The final objection is to the ALJ's treatment of alleged side effects of Plaintiff's medications. Plaintiff did not claim to be disabled due to side effects of her medications, and, in fact, disclaimed any side effects in her reports (see, e.g., R. 143 and R. 203-listing medication side effects as "none;" cf. R. 211 — side effects were "n/a, except for tiredness."). As noted by the Appeals Council, the record makes almost no mention of side effects from medications and on the rare occasion a side effect was alleged, the medication was changed (R. 2, 331-332, 333). Most importantly, the only side effect Plaintiff mentions is tiredness. Even if the Court were to accept that Plaintiff's alleged fatigue was a side effect of her medication, as opposed to a symptom of her illness, the ALJ adequately evaluated this symptom/side effect in the context of her fibromyalgia and affective disorder. As substantial evidence supports the finding that Plaintiff's impairments were not disabling, there is no error.
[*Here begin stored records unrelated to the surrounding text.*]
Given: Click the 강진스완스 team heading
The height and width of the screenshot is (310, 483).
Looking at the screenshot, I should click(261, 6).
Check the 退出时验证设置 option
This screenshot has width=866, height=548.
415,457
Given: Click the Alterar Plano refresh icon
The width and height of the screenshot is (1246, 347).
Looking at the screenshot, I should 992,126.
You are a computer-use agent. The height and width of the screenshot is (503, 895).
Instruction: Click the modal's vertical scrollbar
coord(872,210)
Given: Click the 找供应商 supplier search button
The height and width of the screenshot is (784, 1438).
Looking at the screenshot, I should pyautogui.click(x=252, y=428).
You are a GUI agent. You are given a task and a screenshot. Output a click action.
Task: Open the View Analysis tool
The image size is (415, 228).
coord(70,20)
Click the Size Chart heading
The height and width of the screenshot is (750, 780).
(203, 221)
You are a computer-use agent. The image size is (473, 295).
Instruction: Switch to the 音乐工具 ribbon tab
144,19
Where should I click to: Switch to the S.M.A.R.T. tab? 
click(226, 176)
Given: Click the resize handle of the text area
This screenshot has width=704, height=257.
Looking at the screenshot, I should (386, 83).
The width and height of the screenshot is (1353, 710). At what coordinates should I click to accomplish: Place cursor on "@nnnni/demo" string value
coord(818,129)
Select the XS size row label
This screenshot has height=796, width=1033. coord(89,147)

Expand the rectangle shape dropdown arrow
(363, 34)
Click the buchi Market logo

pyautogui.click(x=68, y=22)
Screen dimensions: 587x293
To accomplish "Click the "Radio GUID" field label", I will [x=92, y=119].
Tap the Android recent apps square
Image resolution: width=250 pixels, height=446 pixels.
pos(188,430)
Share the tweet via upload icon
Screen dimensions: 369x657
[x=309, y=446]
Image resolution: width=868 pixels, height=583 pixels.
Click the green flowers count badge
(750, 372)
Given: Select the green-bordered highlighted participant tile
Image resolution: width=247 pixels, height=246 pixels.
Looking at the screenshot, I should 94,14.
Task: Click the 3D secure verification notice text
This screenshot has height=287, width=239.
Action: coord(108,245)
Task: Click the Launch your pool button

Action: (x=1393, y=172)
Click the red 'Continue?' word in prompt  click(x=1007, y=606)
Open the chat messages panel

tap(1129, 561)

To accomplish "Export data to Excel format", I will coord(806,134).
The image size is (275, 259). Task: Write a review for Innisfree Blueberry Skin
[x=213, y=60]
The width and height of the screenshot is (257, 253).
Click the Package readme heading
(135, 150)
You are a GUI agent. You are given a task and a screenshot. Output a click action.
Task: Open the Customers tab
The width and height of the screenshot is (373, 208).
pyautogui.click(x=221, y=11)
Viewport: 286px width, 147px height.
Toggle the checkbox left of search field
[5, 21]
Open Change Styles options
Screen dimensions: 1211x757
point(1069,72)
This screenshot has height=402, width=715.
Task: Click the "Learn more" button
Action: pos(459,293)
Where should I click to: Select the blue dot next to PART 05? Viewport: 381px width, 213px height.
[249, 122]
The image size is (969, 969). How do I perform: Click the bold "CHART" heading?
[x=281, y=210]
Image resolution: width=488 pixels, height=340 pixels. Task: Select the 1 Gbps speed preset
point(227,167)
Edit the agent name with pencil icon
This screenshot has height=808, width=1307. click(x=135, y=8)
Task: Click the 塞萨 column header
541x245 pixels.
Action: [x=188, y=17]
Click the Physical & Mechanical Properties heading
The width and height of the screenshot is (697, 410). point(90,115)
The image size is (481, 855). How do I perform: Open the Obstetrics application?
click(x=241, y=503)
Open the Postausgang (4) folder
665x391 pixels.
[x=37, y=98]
A final note is in order. The law defines disability as the inability to do any substantial gainful activity by reason of any medically determinable physical or mental impairment which can be expected to result in death or which has lasted or can be expected to last for a continuous period of not less than twelve months. 42 U.S.C. §§ 416(I), 423(d)(1); 20 C.F.R. § 404.1505. The impairment must be severe, making the claimant unable to do his or her previous work, or any other substantial gainful activity which exists in the national economy. 42 U.S.C. § 423(d)(2); 20 C.F.R. §§ 404.1505-404.1511. While it is clear that Plaintiff had challenges and difficulties, the only issue before the Court is whether the decision by the Commissioner that Plaintiff did not meet this standard is adequately supported by the evidence and was made in accordance with proper legal standards. As the Court finds that to be the case, it must affirm the decision.

Conclusion

The decision of the Commissioner was supported by substantial evidence and was made in accordance with proper legal standards. As such, it is AFFIRMED. The Clerk is directed to enter judgment accordingly and close the file.

DONE and ORDERED.

FootNotes


1. Plaintiff's fourth issue involves the appropriate remedy upon reversal. As this Court determines that reversal is not warranted, it need not address this issue.
2. Plaintiff underwent a series of unfortunate financial and emotional hardships, which the Court will not detail, in the interests of her privacy. Her provider noted that these hardships resulted in a level of stress which was "definitely affecting her body's ability to heal." (R. 337).
3. Plaintiff reported taking medication for her panic attacks since 2005, prior to the alleged onset here, and that the medication was effective (R. 355).
4. Note that this distinguishes this case from Winschel. Post-Winschel, the Eleventh Circuit has recognized that a hypothetical question could sufficiently account for a moderate limitation in concentration, persistence or pace by including a restriction to simple or routine tasks if the medical evidence demonstrates that the claimant has the ability to perform those tasks despite concentration deficiencies. See Jarrett v. Comm'r of Soc. Sec., 422 Fed. Appx. 869, 872 (11th Cir. 2011) (unpublished). Here, Dr. Weber, a non-examining state agency provider, noted that Plaintiff: "Would [be] able to complete simple tasks/work procedures and be able to make work decisions but would have difficulties with maintaining attention and concentration for extended periods and would have difficulties carrying out detailed instructions" (R. 404).